To do ::
What lines of the data below hold the string "give"? Copy each one.

** Records for the task follows **

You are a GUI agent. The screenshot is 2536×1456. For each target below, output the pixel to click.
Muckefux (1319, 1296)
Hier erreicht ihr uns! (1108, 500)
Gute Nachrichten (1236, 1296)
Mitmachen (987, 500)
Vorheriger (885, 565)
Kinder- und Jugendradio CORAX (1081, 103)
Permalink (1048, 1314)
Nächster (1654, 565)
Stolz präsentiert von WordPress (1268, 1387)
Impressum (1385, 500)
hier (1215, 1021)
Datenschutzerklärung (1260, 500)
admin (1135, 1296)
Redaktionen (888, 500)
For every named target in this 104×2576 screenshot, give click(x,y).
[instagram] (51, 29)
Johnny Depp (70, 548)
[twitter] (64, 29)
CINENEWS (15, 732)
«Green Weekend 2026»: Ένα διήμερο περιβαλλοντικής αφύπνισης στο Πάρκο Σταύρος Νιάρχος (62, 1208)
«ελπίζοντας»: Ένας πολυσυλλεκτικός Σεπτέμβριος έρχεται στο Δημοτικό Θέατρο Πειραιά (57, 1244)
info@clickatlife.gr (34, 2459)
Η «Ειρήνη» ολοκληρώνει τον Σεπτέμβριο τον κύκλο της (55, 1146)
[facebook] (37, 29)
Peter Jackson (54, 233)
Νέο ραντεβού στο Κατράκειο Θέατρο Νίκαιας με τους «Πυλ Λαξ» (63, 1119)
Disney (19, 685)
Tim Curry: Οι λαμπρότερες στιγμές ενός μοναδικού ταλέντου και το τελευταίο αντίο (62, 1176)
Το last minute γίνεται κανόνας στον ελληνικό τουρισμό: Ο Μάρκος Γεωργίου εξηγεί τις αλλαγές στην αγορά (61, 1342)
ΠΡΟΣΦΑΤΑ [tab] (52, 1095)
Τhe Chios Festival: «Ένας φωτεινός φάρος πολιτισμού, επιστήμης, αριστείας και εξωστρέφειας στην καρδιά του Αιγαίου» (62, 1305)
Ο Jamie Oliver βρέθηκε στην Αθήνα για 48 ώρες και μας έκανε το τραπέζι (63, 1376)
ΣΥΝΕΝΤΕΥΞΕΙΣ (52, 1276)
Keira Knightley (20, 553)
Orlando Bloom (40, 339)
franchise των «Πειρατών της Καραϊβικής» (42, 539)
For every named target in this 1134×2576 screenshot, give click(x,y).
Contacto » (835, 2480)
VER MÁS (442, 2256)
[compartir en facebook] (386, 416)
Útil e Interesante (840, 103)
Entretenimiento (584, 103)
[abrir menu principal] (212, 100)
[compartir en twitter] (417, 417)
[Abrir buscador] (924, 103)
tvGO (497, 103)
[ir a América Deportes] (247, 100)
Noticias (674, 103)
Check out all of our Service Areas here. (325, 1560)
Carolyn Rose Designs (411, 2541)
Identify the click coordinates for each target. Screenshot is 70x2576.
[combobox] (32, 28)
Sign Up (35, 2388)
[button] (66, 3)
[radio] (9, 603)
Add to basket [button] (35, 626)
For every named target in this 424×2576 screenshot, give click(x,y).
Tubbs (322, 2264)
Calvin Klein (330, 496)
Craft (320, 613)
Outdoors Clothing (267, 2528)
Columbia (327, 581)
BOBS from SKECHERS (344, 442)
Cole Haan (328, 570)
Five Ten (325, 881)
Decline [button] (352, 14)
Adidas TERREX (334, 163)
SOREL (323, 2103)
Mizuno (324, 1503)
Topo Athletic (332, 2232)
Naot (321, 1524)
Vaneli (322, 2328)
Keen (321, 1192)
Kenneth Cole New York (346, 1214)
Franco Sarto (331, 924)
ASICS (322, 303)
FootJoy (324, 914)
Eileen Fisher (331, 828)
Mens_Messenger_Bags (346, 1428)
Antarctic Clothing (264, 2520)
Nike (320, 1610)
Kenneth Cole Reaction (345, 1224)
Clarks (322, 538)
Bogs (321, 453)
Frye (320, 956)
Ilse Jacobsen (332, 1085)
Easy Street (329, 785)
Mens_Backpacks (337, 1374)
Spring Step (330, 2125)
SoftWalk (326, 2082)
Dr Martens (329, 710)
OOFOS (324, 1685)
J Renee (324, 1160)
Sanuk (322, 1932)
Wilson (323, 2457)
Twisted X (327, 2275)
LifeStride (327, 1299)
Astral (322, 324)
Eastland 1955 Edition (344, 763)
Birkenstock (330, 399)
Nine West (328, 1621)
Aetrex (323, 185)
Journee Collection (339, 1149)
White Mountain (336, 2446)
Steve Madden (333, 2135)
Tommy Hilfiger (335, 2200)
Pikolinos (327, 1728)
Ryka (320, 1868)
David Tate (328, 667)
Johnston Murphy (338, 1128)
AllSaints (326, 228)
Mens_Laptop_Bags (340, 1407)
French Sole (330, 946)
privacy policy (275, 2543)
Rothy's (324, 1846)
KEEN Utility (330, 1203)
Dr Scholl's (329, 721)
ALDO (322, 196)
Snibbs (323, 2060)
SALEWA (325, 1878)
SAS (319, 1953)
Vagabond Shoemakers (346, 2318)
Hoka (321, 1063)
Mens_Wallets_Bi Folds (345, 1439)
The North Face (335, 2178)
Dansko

** End of Records for the task **

Exercise response ::
For every named target in this 104×2576 screenshot, give click(x,y).
For every named target in this 1134×2576 screenshot, give click(x,y).
For every named target in this 424×2576 screenshot, give click(x,y).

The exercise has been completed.